Prompt
A faithful copy of the listing below is needed, one that contains no pictures.
-- Dataset records follows --
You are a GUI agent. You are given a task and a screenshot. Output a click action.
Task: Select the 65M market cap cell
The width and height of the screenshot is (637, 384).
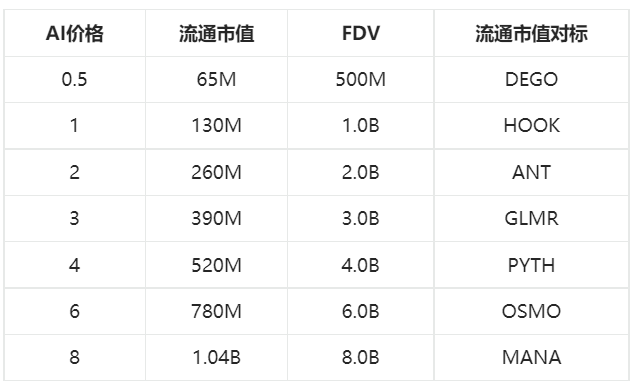217,79
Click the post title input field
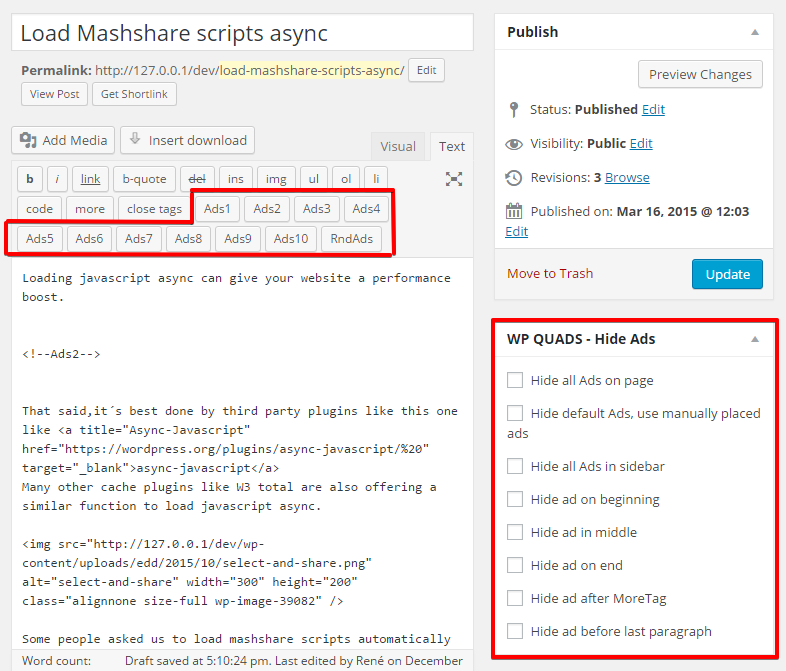The image size is (786, 671). [x=242, y=33]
-- Dataset records concluded --
Result
You are a GUI agent. You are given a task and a screenshot. Output a click action.
Task: Select the 65M market cap cell
The width and height of the screenshot is (637, 384).
217,79
Click the post title input field
The image size is (786, 671). [x=242, y=33]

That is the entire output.